▶ **PASSAGE TO READ**:
»»
Generative Adversarial Networks a.k.a GANs, are popular generative neural networks. GANs have demonstrated their effectiveness in nearly every problem in computer vision. The GAN works by training a pair of networks, Generator and Discriminator, with competing loss terms. As an analogy, we can think of these networks as an art-forger and the other, an art-expert. In GAN literature the Generator is the art-forger and the Discriminator is the art-expert. The Generator is trained to produce fake images (forgeries) to deceive the art-expert (Discriminator). The Discriminator which receives both the real images and fake images tries to distinguish between them to identify the fake images. The Generator uses the feedback from the Discriminator to improve it generation. Both the models are trained simulataneously and are always in competition with each other. This competition between the Generator and Discriminator drives them to improve their respective models continuously. The model converges when the Generator produces fake images that are indistinguishable from the real images.
In this setup, the Generator does not have access to the real images whereas the Discriminator has access to both the real and the generated fake images.
««
▶ **GIVEN EXERCISE**: Can you reproduce the passage above about Generative Adversarial Networks word for word, in full?

▶ **GIVEN MATERIAL**:
»»
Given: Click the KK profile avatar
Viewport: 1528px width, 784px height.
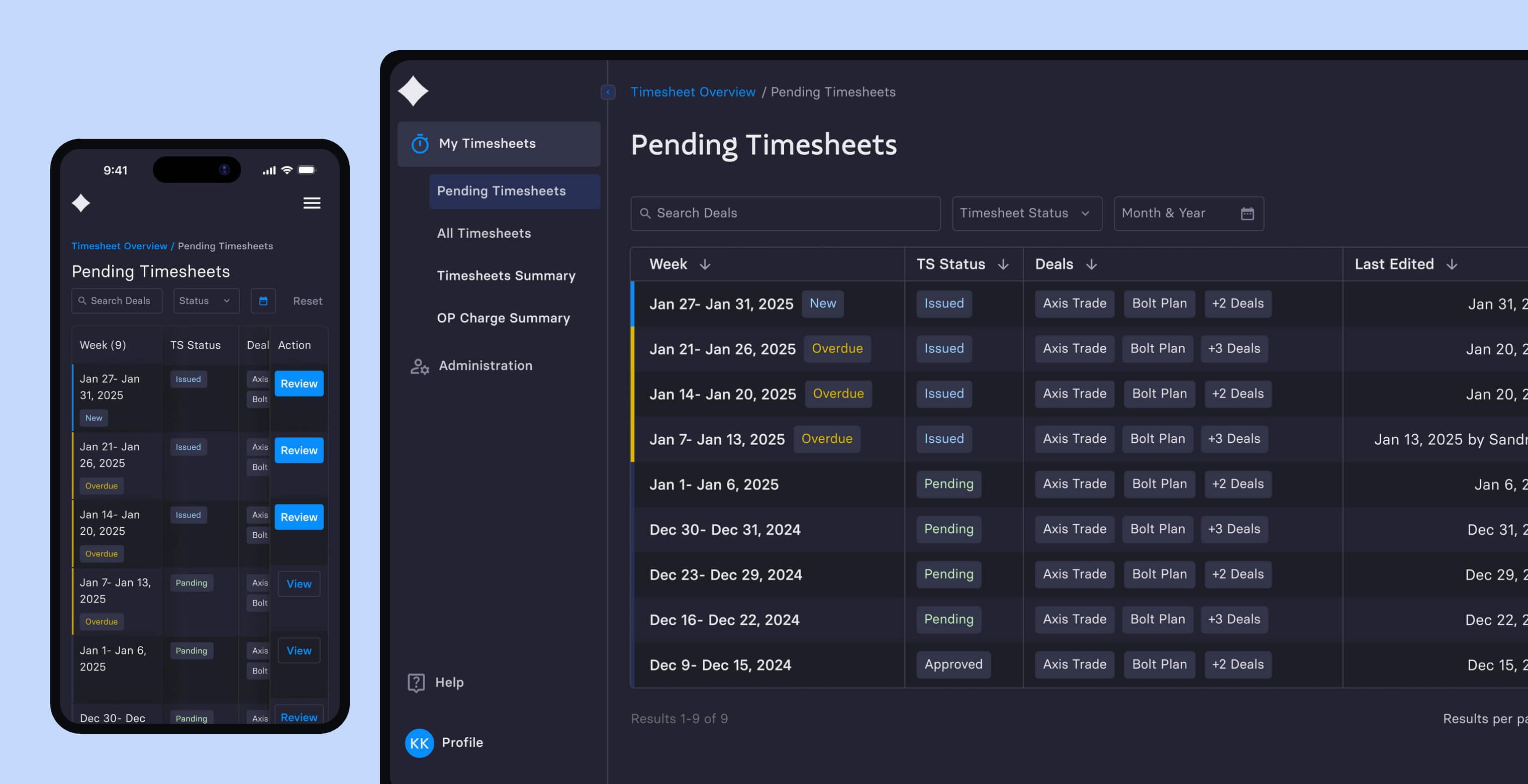Looking at the screenshot, I should [x=419, y=743].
««
▶ **RESPONSE TO THIS EXERCISE**:
Generative Adversarial Networks a.k.a GANs, are popular generative neural networks. GANs have demonstrated their effectiveness in nearly every problem in computer vision. The GAN works by training a pair of networks, Generator and Discriminator, with competing loss terms. As an analogy, we can think of these networks as an art-forger and the other, an art-expert. In GAN literature the Generator is the art-forger and the Discriminator is the art-expert. The Generator is trained to produce fake images (forgeries) to deceive the art-expert (Discriminator). The Discriminator which receives both the real images and fake images tries to distinguish between them to identify the fake images. The Generator uses the feedback from the Discriminator to improve it generation. Both the models are trained simulataneously and are always in competition with each other. This competition between the Generator and Discriminator drives them to improve their respective models continuously. The model converges when the Generator produces fake images that are indistinguishable from the real images.
In this setup, the Generator does not have access to the real images whereas the Discriminator has access to both the real and the generated fake images.